_Job_.
Convert the lines into a Markdown table with the columns Row and Line, starting with the line containing "Where should I click to: Activate" and continuing through the line containing "pyautogui.click(x=18, y=22)", both included. Leave out any blank lines.

_Data provided_.
^^^^^^^^
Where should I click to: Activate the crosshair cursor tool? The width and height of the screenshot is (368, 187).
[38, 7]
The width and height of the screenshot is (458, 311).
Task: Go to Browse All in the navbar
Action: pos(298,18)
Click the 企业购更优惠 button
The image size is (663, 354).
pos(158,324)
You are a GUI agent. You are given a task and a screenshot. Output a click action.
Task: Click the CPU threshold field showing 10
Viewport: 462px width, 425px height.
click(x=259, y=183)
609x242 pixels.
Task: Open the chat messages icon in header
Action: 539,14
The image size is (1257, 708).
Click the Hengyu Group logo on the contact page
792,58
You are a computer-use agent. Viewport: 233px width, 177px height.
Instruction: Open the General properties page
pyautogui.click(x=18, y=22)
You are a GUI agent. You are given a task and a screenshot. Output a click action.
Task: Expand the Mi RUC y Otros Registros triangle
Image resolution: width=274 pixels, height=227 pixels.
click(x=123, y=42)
^^^^^^^^
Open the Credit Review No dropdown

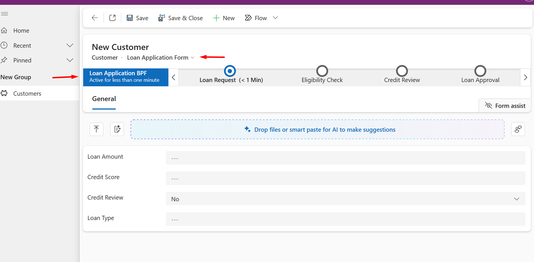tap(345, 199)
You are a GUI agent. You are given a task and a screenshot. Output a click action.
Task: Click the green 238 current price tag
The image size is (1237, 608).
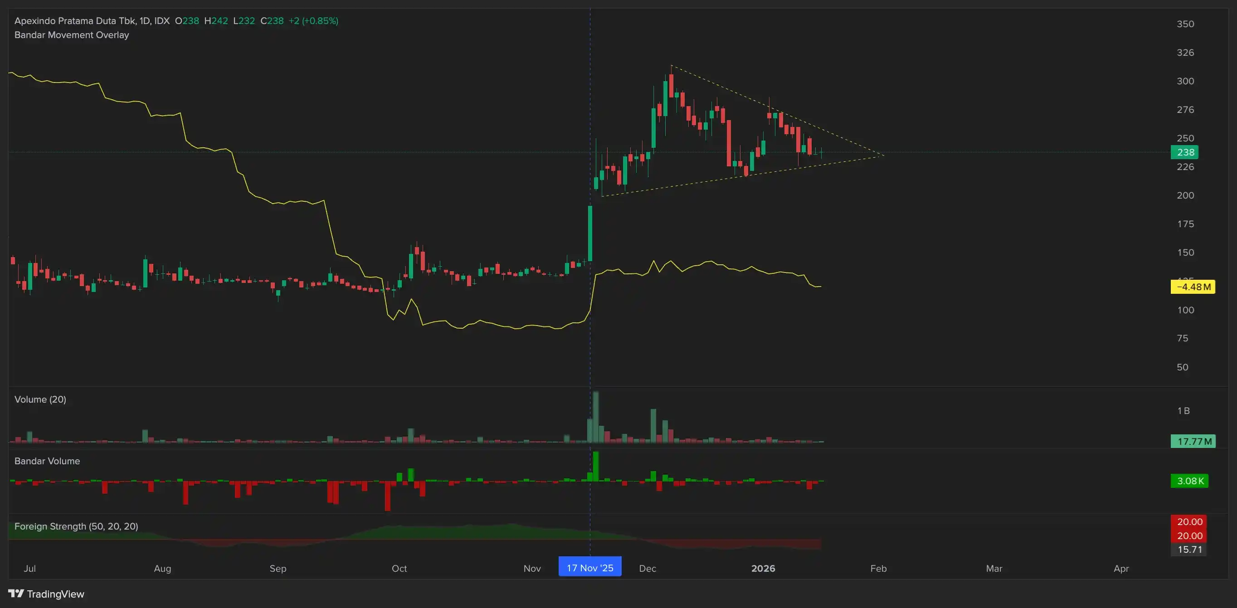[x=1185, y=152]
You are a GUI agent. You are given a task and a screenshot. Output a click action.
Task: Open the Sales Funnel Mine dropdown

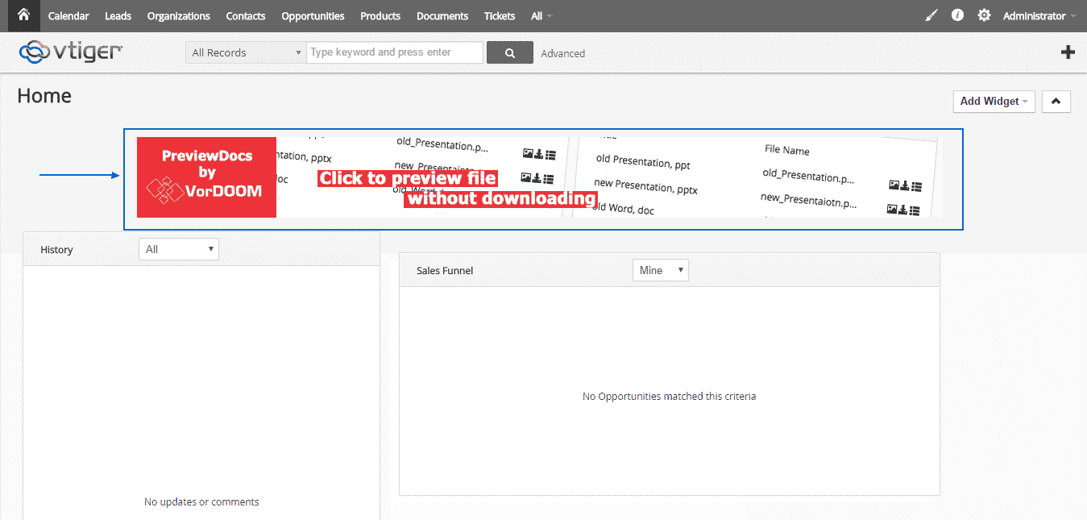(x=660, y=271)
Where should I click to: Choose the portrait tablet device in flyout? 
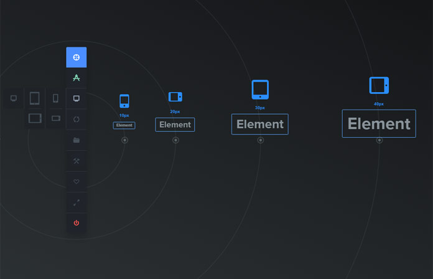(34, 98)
^^^^^^^^
_Exercise result_.
| Row | Line |
|---|---|
| 1 | Where should I click to: Activate the crosshair cursor tool? The width and height of the screenshot is (368, 187). |
| 2 | [38, 7] |
| 3 | The width and height of the screenshot is (458, 311). |
| 4 | Task: Go to Browse All in the navbar |
| 5 | Action: pos(298,18) |
| 6 | Click the 企业购更优惠 button |
| 7 | The image size is (663, 354). |
| 8 | pos(158,324) |
| 9 | You are a GUI agent. You are given a task and a screenshot. Output a click action. |
| 10 | Task: Click the CPU threshold field showing 10 |
| 11 | Viewport: 462px width, 425px height. |
| 12 | click(x=259, y=183) |
| 13 | 609x242 pixels. |
| 14 | Task: Open the chat messages icon in header |
| 15 | Action: 539,14 |
| 16 | The image size is (1257, 708). |
| 17 | Click the Hengyu Group logo on the contact page |
| 18 | 792,58 |
| 19 | You are a computer-use agent. Viewport: 233px width, 177px height. |
| 20 | Instruction: Open the General properties page |
| 21 | pyautogui.click(x=18, y=22) |